I tend to check the age difference between the earliest and latest commits because that lets me be sure it's not a project that someone spent a couple weeks coding up, dropped on github, and then forgot about. I'll also check the issues on there. I'm looking for more closed issues than open ones, but I'll also quickly scan over them to get a rough idea of how many are truly meaningful issues. I also get signals from the readme and docs. It's not a hard pass if there's issues with those, but it's certainly helpful to my opinion if they exist and are both clear and detailed.
I mean based on the number of repos they identified buying stars and prices advertised, the revenue just doesn’t make sense. The sellers have made like, hundreds of dollars at most. How much effort have they invested for this meager return?

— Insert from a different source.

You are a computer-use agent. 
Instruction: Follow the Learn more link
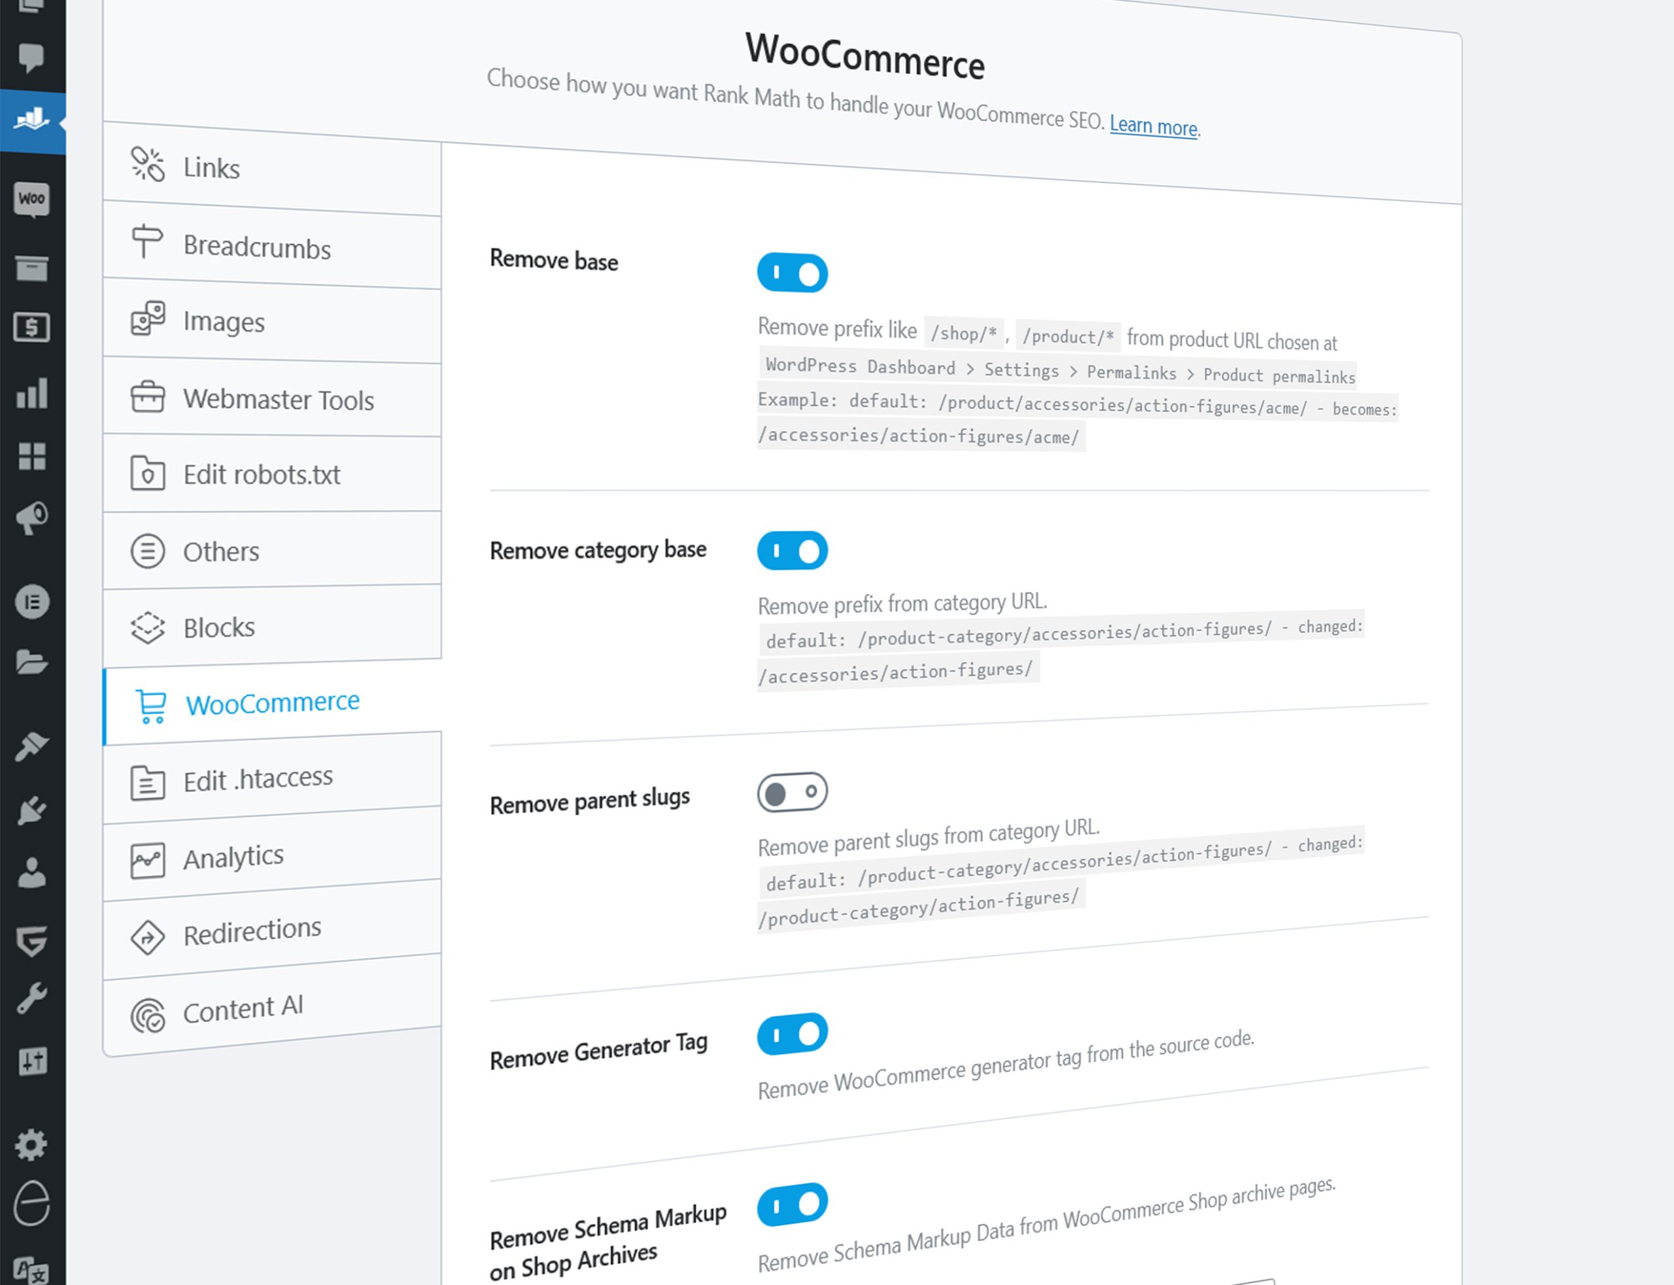1152,126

I find stars helpful when I'm evaluating several different repos to choose a particular tool for a job.
If one of the repos has many more stars, I weigh that strongly when choosing. Freshness of commits is definitely important, but for me the fact that many other people starred the repo shows that there are eyeballs and activity.
I'll admit I've used them. In particular, I've used paperswithcode to find implementations of ML models. There are often a number of implementations of the same model, and the quality is highly variable. I've used stars (which paperswithcode displays) as a pre-screen. Spoiler alert, the highest started implementations are not always the best. But it still helps to triage, as a proxy for how well used it is
You are likely not important enough to scam. The first people I can imagine this being shown to are VCs in pitch decks who are only going to see this on a powerpoint and not actually on github. Very unlikely the VC will check github itself to verify the number, and if they do, even less likely they'll verify that the stars are real.

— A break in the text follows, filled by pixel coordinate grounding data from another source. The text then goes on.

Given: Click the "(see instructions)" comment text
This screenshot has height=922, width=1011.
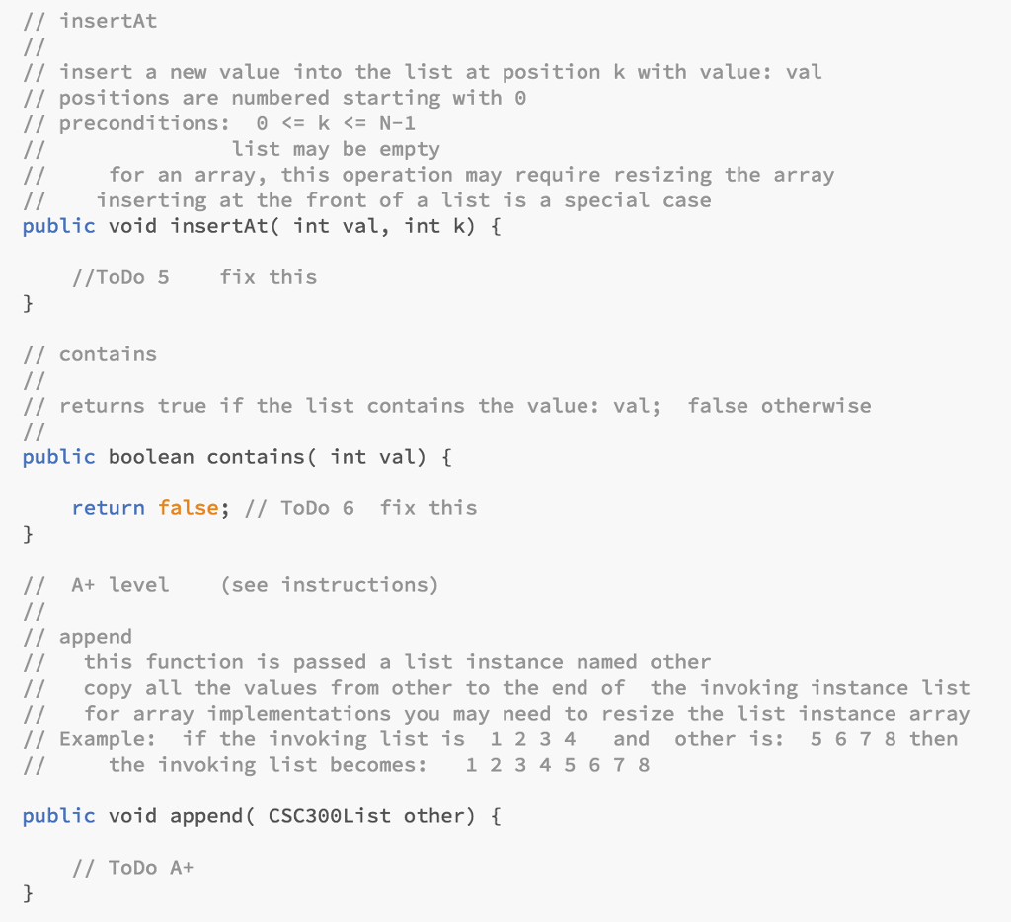Looking at the screenshot, I should 329,585.
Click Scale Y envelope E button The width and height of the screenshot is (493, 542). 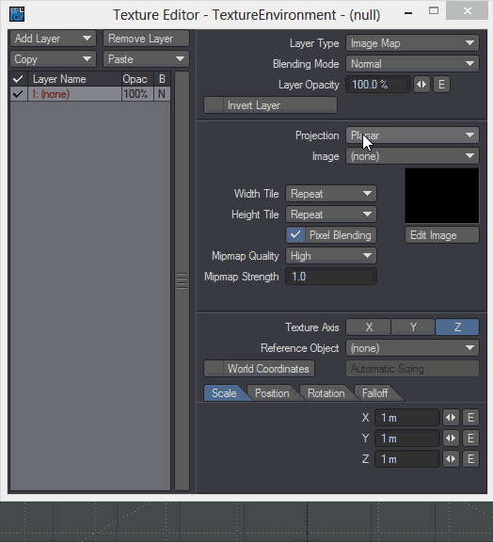pos(470,438)
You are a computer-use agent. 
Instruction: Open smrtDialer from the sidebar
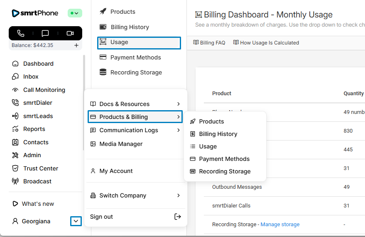click(37, 103)
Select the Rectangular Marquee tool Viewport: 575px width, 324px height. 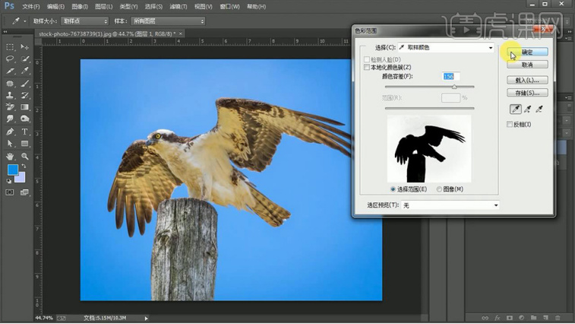point(10,47)
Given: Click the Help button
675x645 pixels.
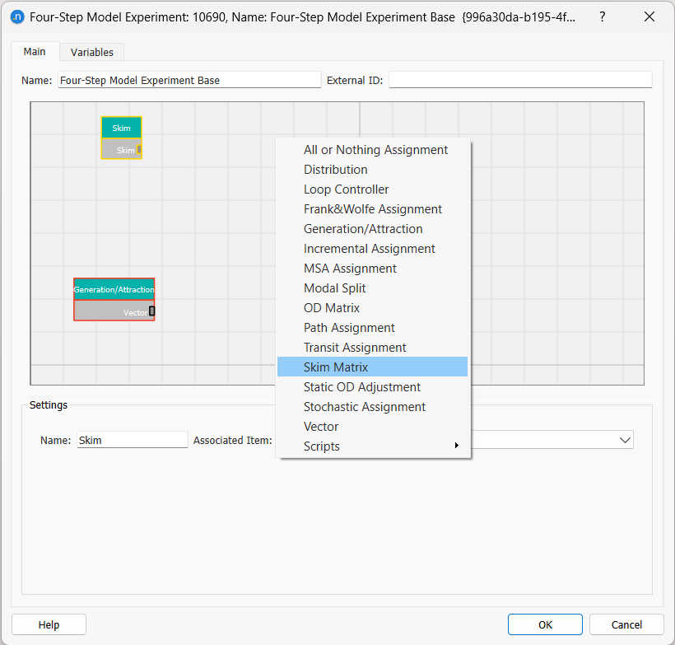Looking at the screenshot, I should (49, 624).

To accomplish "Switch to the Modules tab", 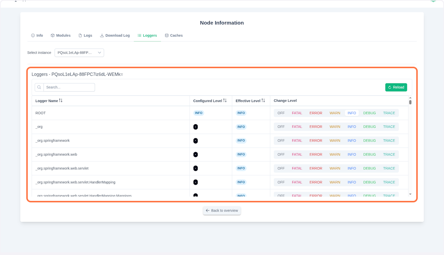I will [60, 35].
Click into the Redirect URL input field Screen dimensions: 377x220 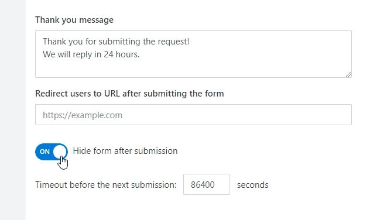[193, 115]
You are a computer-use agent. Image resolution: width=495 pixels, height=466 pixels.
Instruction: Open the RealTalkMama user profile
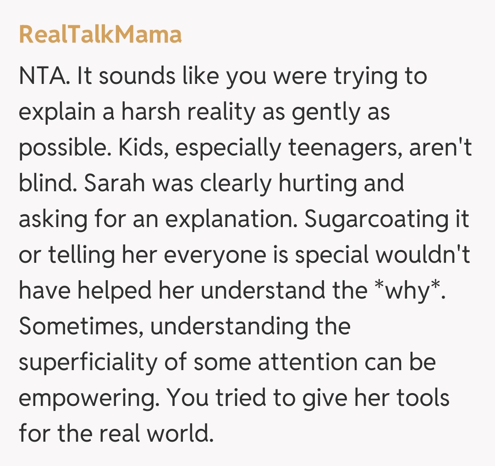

You're the kind that checks everything. Even if you had something valuable, a scammer wouldn't waste their time with you then there are easier fish to bait.
Interesting, I just use them to keep track of interesting projects ( edit: not the number of starts as a proxy; stars is basically my bookmark ). People treat them as internet points?
I really wish GitHub would have some sort of flag for "stale" projects. I use your methods too (issues, dates, etc.), and I'm usually disappointed when search results bring up ghost projects. However, in a few instances, I found a project that was similar to an issue I was working on that went one step beyond where I was, and even though it was a ghost project, it helped. But in general, these projects don't help. I'm also disappointed that I'm thinking, "Hmmm, maybe LLMs can help..."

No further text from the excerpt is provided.